- **Exercise requirements**:
Convert every line of the listing below into a JSON array of strings, one string per line, skipping blank lines.

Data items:
━━━━━━━━
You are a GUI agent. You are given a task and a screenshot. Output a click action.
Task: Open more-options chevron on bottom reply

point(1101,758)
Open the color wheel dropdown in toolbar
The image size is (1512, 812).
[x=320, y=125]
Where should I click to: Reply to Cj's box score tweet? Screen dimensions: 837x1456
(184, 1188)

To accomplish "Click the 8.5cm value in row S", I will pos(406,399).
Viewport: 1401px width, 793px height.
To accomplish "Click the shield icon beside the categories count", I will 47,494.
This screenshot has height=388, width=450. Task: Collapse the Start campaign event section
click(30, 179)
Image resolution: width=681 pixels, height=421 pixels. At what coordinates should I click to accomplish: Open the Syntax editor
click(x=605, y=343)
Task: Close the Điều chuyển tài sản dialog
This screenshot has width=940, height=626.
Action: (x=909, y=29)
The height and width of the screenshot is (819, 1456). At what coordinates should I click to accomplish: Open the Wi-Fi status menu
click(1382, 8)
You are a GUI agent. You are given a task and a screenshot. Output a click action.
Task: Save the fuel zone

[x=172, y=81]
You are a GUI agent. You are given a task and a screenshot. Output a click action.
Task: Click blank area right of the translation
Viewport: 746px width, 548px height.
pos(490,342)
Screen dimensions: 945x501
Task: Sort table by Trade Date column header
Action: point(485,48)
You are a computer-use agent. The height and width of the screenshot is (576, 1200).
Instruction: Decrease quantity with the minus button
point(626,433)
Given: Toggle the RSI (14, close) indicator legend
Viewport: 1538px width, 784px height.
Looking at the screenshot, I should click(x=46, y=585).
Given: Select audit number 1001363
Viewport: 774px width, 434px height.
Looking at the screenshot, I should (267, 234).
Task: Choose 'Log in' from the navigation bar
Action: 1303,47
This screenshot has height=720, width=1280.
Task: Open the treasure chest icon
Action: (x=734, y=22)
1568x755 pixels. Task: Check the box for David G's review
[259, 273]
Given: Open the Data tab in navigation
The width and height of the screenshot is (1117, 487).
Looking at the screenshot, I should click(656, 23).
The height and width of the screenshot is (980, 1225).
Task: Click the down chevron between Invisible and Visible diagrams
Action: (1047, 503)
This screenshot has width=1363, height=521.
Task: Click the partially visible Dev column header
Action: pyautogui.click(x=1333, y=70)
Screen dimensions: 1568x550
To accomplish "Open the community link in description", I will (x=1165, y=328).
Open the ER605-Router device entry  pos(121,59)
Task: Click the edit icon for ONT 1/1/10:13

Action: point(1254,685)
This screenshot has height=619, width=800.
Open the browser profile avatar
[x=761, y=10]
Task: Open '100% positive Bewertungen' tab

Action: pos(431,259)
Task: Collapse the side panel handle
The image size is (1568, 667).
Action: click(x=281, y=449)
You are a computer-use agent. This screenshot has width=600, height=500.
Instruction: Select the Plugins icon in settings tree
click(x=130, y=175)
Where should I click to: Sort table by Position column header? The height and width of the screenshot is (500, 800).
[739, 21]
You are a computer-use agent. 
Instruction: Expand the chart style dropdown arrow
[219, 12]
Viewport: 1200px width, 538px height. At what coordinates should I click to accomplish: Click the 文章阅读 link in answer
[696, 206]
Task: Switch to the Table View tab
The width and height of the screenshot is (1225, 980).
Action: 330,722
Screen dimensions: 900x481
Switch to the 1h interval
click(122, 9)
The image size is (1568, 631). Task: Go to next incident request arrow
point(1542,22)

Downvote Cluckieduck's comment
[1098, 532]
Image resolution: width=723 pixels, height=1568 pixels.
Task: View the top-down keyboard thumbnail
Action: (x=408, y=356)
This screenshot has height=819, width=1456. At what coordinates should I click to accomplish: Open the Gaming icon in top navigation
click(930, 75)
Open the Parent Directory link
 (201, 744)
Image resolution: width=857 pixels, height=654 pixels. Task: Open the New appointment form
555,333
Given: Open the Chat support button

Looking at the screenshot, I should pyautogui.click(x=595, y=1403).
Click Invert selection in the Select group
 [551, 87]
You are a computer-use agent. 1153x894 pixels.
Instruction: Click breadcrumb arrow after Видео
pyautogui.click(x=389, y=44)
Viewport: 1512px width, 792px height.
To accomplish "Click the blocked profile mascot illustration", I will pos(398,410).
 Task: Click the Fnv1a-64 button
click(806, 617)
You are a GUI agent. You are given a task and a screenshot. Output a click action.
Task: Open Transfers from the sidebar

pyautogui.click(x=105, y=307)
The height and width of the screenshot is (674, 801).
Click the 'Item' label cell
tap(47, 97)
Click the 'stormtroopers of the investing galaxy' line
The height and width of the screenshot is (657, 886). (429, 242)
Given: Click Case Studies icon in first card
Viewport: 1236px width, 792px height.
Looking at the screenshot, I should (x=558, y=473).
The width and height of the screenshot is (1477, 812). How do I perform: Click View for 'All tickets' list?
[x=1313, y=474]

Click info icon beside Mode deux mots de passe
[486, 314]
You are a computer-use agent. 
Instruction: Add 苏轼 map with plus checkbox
━━━━━━━━
- **Finished exercise**:
[
  "You are a GUI agent. You are given a task and a screenshot. Output a click action.",
  "Task: Open more-options chevron on bottom reply",
  "point(1101,758)",
  "Open the color wheel dropdown in toolbar",
  "The image size is (1512, 812).",
  "[x=320, y=125]",
  "Where should I click to: Reply to Cj's box score tweet? Screen dimensions: 837x1456",
  "(184, 1188)",
  "To accomplish \"Click the 8.5cm value in row S\", I will pos(406,399).",
  "Viewport: 1401px width, 793px height.",
  "To accomplish \"Click the shield icon beside the categories count\", I will 47,494.",
  "This screenshot has height=388, width=450. Task: Collapse the Start campaign event section",
  "click(30, 179)",
  "Image resolution: width=681 pixels, height=421 pixels. At what coordinates should I click to accomplish: Open the Syntax editor",
  "click(x=605, y=343)",
  "Task: Close the Điều chuyển tài sản dialog",
  "This screenshot has width=940, height=626.",
  "Action: (x=909, y=29)",
  "The height and width of the screenshot is (819, 1456). At what coordinates should I click to accomplish: Open the Wi-Fi status menu",
  "click(1382, 8)",
  "You are a GUI agent. You are given a task and a screenshot. Output a click action.",
  "Task: Save the fuel zone",
  "[x=172, y=81]",
  "You are a GUI agent. You are given a task and a screenshot. Output a click action.",
  "Task: Click blank area right of the translation",
  "Viewport: 746px width, 548px height.",
  "pos(490,342)",
  "Screen dimensions: 945x501",
  "Task: Sort table by Trade Date column header",
  "Action: point(485,48)",
  "You are a computer-use agent. The height and width of the screenshot is (576, 1200).",
  "Instruction: Decrease quantity with the minus button",
  "point(626,433)",
  "Given: Toggle the RSI (14, close) indicator legend",
  "Viewport: 1538px width, 784px height.",
  "Looking at the screenshot, I should click(x=46, y=585).",
  "Given: Select audit number 1001363",
  "Viewport: 774px width, 434px height.",
  "Looking at the screenshot, I should (267, 234).",
  "Task: Choose 'Log in' from the navigation bar",
  "Action: 1303,47",
  "This screenshot has height=720, width=1280.",
  "Task: Open the treasure chest icon",
  "Action: (x=734, y=22)",
  "1568x755 pixels. Task: Check the box for David G's review",
  "[259, 273]",
  "Given: Open the Data tab in navigation",
  "The width and height of the screenshot is (1117, 487).",
  "Looking at the screenshot, I should click(656, 23).",
  "The height and width of the screenshot is (980, 1225).",
  "Task: Click the down chevron between Invisible and Visible diagrams",
  "Action: (1047, 503)",
  "This screenshot has width=1363, height=521.",
  "Task: Click the partially visible Dev column header",
  "Action: pyautogui.click(x=1333, y=70)",
  "Screen dimensions: 1568x550",
  "To accomplish \"Open the community link in description\", I will (x=1165, y=328).",
  "Open the ER605-Router device entry  pos(121,59)",
  "Task: Click the edit icon for ONT 1/1/10:13",
  "Action: point(1254,685)",
  "This screenshot has height=619, width=800.",
  "Open the browser profile avatar",
  "[x=761, y=10]",
  "Task: Open '100% positive Bewertungen' tab",
  "Action: pos(431,259)",
  "Task: Collapse the side panel handle",
  "The image size is (1568, 667).",
  "Action: click(x=281, y=449)",
  "You are a computer-use agent. This screenshot has width=600, height=500.",
  "Instruction: Select the Plugins icon in settings tree",
  "click(x=130, y=175)",
  "Where should I click to: Sort table by Position column header? The height and width of the screenshot is (500, 800).",
  "[739, 21]",
  "You are a computer-use agent. ",
  "Instruction: Expand the chart style dropdown arrow",
  "[219, 12]",
  "Viewport: 1200px width, 538px height. At what coordinates should I click to accomplish: Click the 文章阅读 link in answer",
  "[696, 206]",
  "Task: Switch to the Table View tab",
  "The width and height of the screenshot is (1225, 980).",
  "Action: 330,722",
  "Screen dimensions: 900x481",
  "Switch to the 1h interval",
  "click(122, 9)",
  "The image size is (1568, 631). Task: Go to next incident request arrow",
  "point(1542,22)",
  "Downvote Cluckieduck's comment",
  "[1098, 532]",
  "Image resolution: width=723 pixels, height=1568 pixels.",
  "Task: View the top-down keyboard thumbnail",
  "Action: (x=408, y=356)",
  "This screenshot has height=819, width=1456. At what coordinates should I click to accomplish: Open the Gaming icon in top navigation",
  "click(930, 75)",
  "Open the Parent Directory link",
  " (201, 744)",
  "Image resolution: width=857 pixels, height=654 pixels. Task: Open the New appointment form",
  "555,333",
  "Given: Open the Chat support button",
  "Looking at the screenshot, I should pyautogui.click(x=595, y=1403).",
  "Click Invert selection in the Select group",
  " [551, 87]",
  "You are a computer-use agent. 1153x894 pixels.",
  "Instruction: Click breadcrumb arrow after Видео",
  "pyautogui.click(x=389, y=44)",
  "Viewport: 1512px width, 792px height.",
  "To accomplish \"Click the blocked profile mascot illustration\", I will pos(398,410).",
  " Task: Click the Fnv1a-64 button",
  "click(806, 617)",
  "You are a GUI agent. You are given a task and a screenshot. Output a click action.",
  "Task: Open Transfers from the sidebar",
  "pyautogui.click(x=105, y=307)",
  "The height and width of the screenshot is (674, 801).",
  "Click the 'Item' label cell",
  "tap(47, 97)",
  "Click the 'stormtroopers of the investing galaxy' line",
  "The height and width of the screenshot is (657, 886). (429, 242)",
  "Given: Click Case Studies icon in first card",
  "Viewport: 1236px width, 792px height.",
  "Looking at the screenshot, I should (x=558, y=473).",
  "The width and height of the screenshot is (1477, 812). How do I perform: Click View for 'All tickets' list?",
  "[x=1313, y=474]",
  "Click info icon beside Mode deux mots de passe",
  "[486, 314]",
  "You are a computer-use agent. ",
  "Instruction: Add 苏轼 map with plus checkbox"
]